A 1.5 million dollar bequest from alumni Tom and Jeanie Carter will be used to fund the first endowed chair of the School of Undergraduate Studies.
The funds will create the Thomas L. and Eugenia G. Carter Chair in Undergraduate Studies, which is to be held by the dean of the school. It is the first pledge towards a chair in the School of Undergraduate Studies and will go into effect when the Carters’ will is executed. The School of Undergraduate Studies was established in 2008 and is the most recent institution to be elevated to college-level status, according to the school’s website. The Carters’ gift will allow the school to properly finance a position for a highly qualified faculty member, said School of Undergraduate Studies director Lara Harlan.

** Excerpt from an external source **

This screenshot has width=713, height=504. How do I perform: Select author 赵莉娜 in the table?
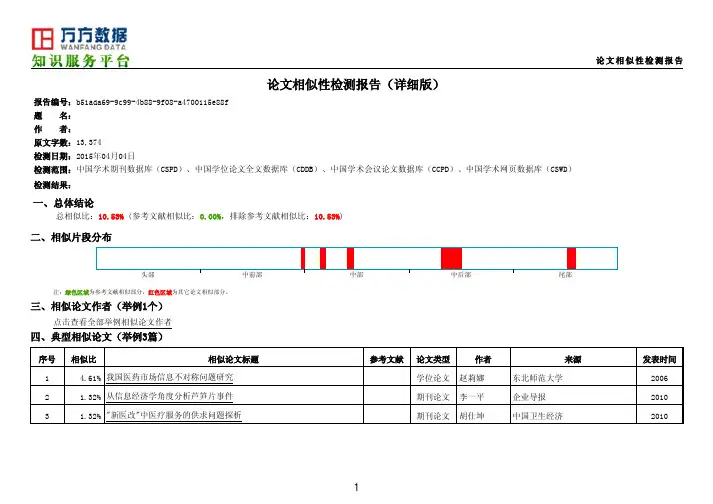pyautogui.click(x=472, y=379)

“Just like any other endowed chair, it provides funding for a top-notch faculty person to have a position secured,” Harlan said. “It will always be here to make sure that there is money and robust coverage for a full professor to serve as the dean of the school.”
Harlan said the gift was intended specifically for the School of Undergraduate Studies because of its particular importance to President William Powers Jr, who led the Task Force on curricular reform which ultimately established the school.
“Tom Carter attended UT and I think he wanted to support faculty and people as opposed to bricks and mortar,” Harlan said. “He was working with President Powers on determining the best way to support UT faculty and support President Powers’ priorities. One of those priorities is making sure that the School of Undergraduate Studies is healthy and able to continue doing the things we need to do.”
Philosophy and classics professor Paul Woodruff is the school’s inaugural and current dean and holds the Darrell K Royal Regents Professorship in Ethics and American Society. Woodruff said students in the School of Undergraduate Studies will benefit from being able to fund a secure position for a distinguished faculty member.
“It will be an enormous benefit [to students],” Woodruff said. “Most of the deans at this University have chairs that are endowed in amounts like this that essentially give the dean an excellence fund and allow them to do whatever they need to do for the excellence of the college itself. This will be an enormous help in the distant future for whoever holds the position that I currently hold.”
A chair is the most prestigious level of endowment on UT campus and brings renown to the University, said Julie Hooper, executive director for development in the University Development Office.
“I think that an endowed chair is a significant investment in leadership, and I think it’s important for a dean to have an endowed chair,” Hooper said. “We are extremely grateful for this gift.”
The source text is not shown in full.